Vasko Boev

Personal information
- Full name: Vasko Boyanov Boev
- Date of birth: 24 July 1988
- Place of birth: Varna, Bulgaria
- Date of death: 28 April 2026 (aged 37)
- Height: 1.76 m (5 ft 9 in)
- Position: Midfielder

Youth career
- 0000–2007: Spartak Varna

Senior career*
- Years: Team / Apps / (Gls)
- 2007–2013: Spartak Varna / 69 / (2)
- 2008: → Volov Shumen (loan) / 13
- 2014: Atletic Provadia / 18 / (10)
- 2014–2016: Kaliakra Kavarna / 28 / (4)
- 2016–2017: Dobrudzha Dobrich / 35 / (8)
- 2018–2020: Spartak Varna / 57 / (12)
- 2020–2026: Ustrem Donchevo

International career
- Bulgaria U17

= Vasko Boev =

Bulgarian footballer (1988–2026)

Vasko Boyanov Boev (Васко Боянов Боев; 24 July 1988 – 28 April 2026) was a Bulgarian professional footballer who played as a midfielder.

==Career==
Boev was raised in Spartak Varna's youth teams and made his debut in the A PFG on 12 August 2007 in a 2–2 draw with Botev Plovdiv.
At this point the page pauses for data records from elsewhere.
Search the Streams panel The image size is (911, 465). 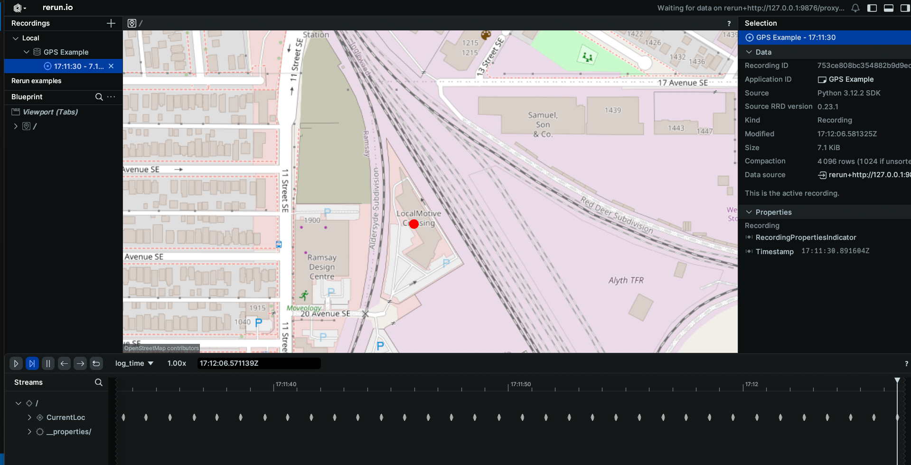(x=98, y=382)
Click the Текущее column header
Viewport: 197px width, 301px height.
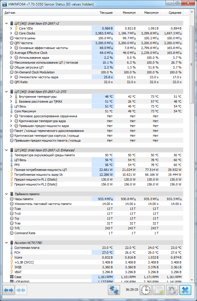point(103,13)
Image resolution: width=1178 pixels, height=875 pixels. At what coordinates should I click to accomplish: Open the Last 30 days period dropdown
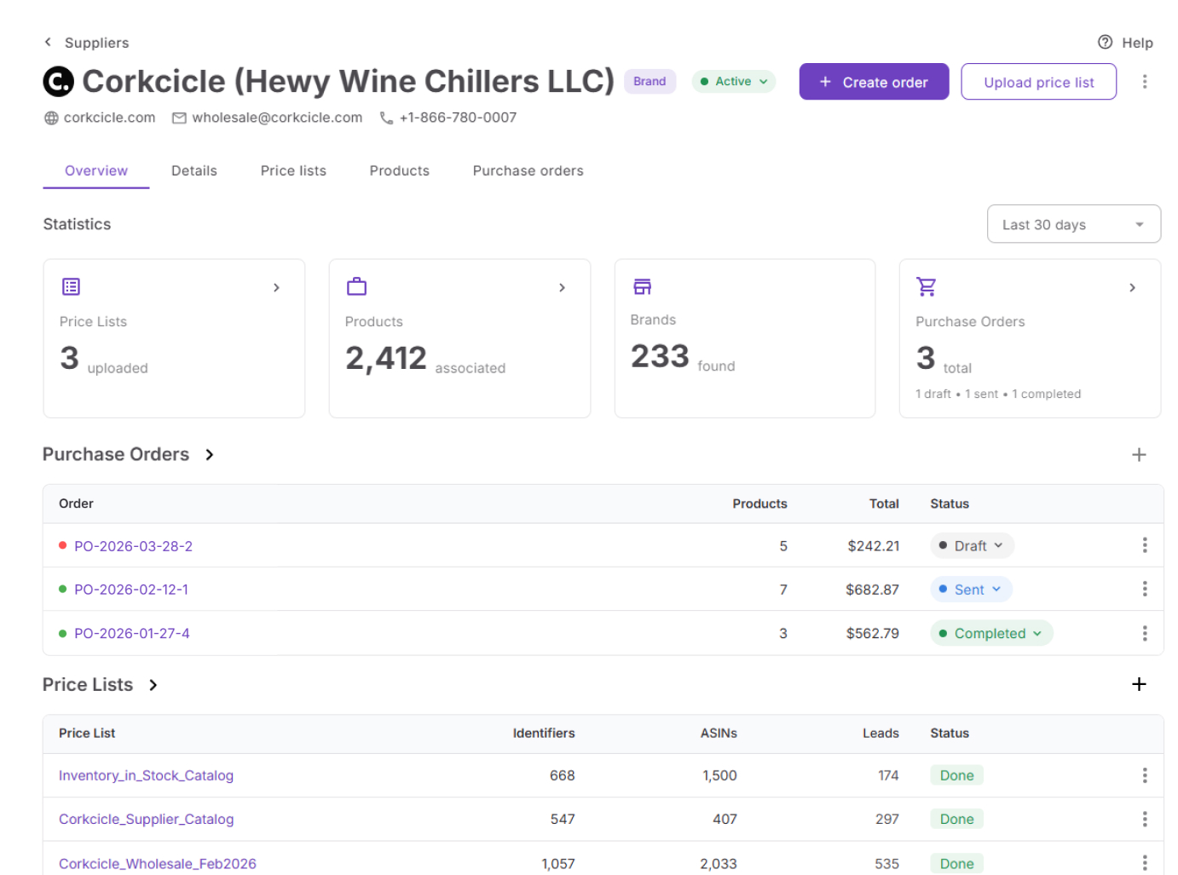(x=1073, y=224)
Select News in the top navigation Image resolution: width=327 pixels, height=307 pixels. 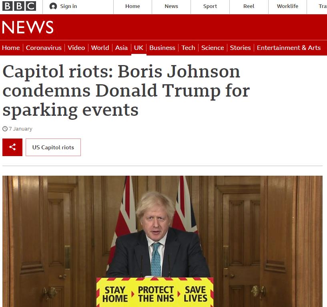point(171,6)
In 2013 he retired due to injury, but a year later he returned to play for the amateur side Atletic Provadia.

On 10 January 2018, Boev rejoined his youth club Spartak Varna coming from Dobrudzha Dobrich.

==Death==
Boev died on 28 April 2026, at the age of 37.